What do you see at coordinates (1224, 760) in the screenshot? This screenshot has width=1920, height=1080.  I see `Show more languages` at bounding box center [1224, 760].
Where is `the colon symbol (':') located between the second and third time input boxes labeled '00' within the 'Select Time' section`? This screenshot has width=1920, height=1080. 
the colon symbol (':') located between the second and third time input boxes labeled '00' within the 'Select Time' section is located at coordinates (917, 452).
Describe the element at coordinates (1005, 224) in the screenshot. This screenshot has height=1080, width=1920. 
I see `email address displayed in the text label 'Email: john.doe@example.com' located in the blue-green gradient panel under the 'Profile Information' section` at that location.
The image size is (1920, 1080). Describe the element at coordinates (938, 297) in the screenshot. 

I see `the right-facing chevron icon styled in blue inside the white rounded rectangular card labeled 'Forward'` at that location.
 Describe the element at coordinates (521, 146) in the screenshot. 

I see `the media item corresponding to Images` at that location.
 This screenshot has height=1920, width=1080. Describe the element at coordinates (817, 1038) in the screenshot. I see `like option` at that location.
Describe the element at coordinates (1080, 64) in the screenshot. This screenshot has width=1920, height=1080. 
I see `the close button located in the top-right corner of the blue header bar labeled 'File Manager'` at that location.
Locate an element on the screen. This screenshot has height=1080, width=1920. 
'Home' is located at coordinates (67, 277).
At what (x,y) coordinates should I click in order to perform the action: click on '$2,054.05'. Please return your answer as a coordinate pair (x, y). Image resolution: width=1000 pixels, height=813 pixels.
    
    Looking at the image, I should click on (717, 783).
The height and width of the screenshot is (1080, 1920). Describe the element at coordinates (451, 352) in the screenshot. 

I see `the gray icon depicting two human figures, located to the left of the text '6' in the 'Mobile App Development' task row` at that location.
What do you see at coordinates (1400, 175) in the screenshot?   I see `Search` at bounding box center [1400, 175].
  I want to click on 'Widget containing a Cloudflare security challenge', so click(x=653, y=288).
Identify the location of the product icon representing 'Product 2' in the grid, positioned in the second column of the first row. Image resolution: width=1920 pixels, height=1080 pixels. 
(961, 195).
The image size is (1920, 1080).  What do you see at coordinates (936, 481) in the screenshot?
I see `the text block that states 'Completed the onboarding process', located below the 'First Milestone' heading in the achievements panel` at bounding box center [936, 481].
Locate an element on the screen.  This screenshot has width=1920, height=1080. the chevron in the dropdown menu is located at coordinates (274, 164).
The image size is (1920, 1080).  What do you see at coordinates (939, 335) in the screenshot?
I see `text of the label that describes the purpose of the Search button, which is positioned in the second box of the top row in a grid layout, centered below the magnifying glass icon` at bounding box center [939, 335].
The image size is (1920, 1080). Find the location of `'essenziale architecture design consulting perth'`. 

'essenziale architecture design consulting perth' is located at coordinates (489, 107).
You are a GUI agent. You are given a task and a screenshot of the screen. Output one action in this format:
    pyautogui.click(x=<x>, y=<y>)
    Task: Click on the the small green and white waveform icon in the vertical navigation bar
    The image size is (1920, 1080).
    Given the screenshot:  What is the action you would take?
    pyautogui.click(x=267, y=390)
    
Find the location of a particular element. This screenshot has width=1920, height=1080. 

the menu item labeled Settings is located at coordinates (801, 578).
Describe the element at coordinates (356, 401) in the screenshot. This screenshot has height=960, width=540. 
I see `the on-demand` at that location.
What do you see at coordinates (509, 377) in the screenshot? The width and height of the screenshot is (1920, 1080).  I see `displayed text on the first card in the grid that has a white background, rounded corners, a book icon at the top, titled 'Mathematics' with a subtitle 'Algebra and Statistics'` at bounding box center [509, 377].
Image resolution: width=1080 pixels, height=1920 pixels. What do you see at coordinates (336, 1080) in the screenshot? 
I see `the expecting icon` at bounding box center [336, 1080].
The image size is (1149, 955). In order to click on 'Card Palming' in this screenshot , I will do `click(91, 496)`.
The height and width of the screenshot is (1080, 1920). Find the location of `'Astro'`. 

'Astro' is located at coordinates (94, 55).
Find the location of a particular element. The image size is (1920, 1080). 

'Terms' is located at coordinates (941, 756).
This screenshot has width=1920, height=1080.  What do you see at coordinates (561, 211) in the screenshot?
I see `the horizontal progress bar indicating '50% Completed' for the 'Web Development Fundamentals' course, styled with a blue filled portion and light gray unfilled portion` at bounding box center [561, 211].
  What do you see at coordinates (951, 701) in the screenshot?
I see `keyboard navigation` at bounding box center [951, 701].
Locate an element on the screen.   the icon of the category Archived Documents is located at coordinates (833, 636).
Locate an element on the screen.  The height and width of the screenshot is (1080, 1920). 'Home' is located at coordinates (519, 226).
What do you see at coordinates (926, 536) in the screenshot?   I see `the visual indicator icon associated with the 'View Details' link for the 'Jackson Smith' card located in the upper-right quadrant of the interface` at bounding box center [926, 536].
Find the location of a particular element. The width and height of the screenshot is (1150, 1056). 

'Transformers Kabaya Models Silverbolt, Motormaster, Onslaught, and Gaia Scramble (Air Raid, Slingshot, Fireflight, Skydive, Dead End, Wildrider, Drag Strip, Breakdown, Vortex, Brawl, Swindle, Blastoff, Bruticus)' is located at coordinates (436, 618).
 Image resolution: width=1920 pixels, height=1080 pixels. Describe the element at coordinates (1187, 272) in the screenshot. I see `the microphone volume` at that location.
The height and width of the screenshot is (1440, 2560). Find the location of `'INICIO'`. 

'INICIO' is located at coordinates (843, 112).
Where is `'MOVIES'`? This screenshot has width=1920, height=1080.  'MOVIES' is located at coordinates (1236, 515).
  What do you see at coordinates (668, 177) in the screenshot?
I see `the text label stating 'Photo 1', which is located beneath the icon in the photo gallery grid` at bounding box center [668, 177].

•••••

▶ _YOUR OBJECTIVE_:
Edit the records from the line that contains "What do you see at coordinates (509, 377)" through the line that contains "coordinates (941, 756).", replacing "particular" with "specific" and leaving everything else unchanged. Return only those lines.

▶ _FINISHED EXERCISE_:
What do you see at coordinates (509, 377) in the screenshot? The width and height of the screenshot is (1920, 1080).  I see `displayed text on the first card in the grid that has a white background, rounded corners, a book icon at the top, titled 'Mathematics' with a subtitle 'Algebra and Statistics'` at bounding box center [509, 377].
Image resolution: width=1080 pixels, height=1920 pixels. What do you see at coordinates (336, 1080) in the screenshot? 
I see `the expecting icon` at bounding box center [336, 1080].
The image size is (1149, 955). In order to click on 'Card Palming' in this screenshot , I will do `click(91, 496)`.
The height and width of the screenshot is (1080, 1920). Find the location of `'Astro'`. 

'Astro' is located at coordinates (94, 55).
Find the location of a specific element. The image size is (1920, 1080). 

'Terms' is located at coordinates (941, 756).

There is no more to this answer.